Linear free-energy relationships and the dynamics of gating in the acetylcholine receptor channel: A φ-value analysis of an allosteric transition at the single-molecule level

The muscle acetylcholine receptor channel (AChR) is a large (M_r ≅ 290K) transmembrane protein that mediates synaptic transmission. The activation of this ion channel can be understood in the framework of a thermodynamic cycle with spontaneous gating (i.e., the closed ⇋ open reaction) and ligand-binding events as the elementary steps. Because agonists bind more tightly to the open than to the closed state, gating of liganded receptors is more favorable than that of unliganded receptors.
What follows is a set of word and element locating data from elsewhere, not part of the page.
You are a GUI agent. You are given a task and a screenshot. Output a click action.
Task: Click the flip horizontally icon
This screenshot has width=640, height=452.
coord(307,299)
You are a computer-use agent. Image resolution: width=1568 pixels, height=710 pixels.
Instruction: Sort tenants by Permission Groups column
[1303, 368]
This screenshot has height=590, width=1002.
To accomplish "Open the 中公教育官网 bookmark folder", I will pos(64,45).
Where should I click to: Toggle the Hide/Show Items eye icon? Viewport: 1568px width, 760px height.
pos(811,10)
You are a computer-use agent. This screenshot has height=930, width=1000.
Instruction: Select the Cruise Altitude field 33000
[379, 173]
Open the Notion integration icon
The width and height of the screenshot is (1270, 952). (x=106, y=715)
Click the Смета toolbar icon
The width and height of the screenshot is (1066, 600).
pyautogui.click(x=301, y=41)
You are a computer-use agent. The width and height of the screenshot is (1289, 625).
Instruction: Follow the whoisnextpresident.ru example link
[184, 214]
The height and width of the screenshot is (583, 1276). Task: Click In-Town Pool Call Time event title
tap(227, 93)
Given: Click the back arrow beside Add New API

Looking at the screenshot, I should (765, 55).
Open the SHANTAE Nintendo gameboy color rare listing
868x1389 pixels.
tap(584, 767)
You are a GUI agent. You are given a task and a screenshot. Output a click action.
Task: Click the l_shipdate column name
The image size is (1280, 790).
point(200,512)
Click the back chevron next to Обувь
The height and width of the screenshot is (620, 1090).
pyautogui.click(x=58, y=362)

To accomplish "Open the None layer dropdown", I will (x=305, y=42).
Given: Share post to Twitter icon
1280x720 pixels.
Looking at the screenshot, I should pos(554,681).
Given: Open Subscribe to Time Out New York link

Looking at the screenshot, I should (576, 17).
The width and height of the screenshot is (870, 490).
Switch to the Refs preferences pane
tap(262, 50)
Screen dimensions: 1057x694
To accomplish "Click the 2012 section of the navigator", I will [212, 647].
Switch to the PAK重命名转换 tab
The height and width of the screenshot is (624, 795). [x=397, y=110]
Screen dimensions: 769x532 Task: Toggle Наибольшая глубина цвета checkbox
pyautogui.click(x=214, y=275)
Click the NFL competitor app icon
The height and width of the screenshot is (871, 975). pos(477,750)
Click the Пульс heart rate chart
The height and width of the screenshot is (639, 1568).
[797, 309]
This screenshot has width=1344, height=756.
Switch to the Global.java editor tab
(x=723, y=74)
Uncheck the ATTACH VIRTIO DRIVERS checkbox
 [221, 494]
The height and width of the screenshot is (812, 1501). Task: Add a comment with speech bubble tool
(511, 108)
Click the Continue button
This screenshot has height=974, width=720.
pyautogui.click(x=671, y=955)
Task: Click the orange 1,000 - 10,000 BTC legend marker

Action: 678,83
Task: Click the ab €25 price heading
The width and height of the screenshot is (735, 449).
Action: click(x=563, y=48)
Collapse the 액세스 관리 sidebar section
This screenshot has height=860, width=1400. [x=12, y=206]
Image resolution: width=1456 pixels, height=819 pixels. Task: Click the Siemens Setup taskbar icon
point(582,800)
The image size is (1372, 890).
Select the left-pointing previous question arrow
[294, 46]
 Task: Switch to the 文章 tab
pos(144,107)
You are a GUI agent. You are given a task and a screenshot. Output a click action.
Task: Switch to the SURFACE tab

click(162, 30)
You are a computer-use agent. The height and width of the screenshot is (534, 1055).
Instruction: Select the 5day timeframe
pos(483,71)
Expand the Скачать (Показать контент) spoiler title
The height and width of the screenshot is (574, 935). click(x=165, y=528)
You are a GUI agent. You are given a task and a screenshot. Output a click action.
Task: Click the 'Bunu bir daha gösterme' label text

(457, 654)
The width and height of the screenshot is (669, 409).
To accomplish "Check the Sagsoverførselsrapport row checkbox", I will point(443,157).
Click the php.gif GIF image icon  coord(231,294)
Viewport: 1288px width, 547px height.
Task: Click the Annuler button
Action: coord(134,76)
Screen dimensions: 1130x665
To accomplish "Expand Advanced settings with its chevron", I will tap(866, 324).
Accordingly, channel opening must involve two major conformational changes: the ACh-binding sites switch from a low-affinity to a high-affinity form, and the pore (located ∼ 45 Å away from the binding sites) switches from an ion-impermeable to an ion-permeable conformation. To gain insight into the reaction mechanism of fully-liganded gating, we characterized the corresponding transition state in the context of the 'linear free-energy relationships' of physical organic chemistry (Φ-value analysis). Gating of fully-liganded AChRs was studied by recording single-channel currents using the patch-clamp technique. Perturbations to the wild-type receptor were either series of different mutations at individual positions or series of different agonists. Based on the obtained 'snapshot' of the gating reaction at the transition state, and aware of the lack of information about the rest of the energy profile, the most parsimonious mechanism seems to be one where opening proceeds asynchronously, with the low-to-high affinity change at the binding sites preceding the complete opening of the distant pore.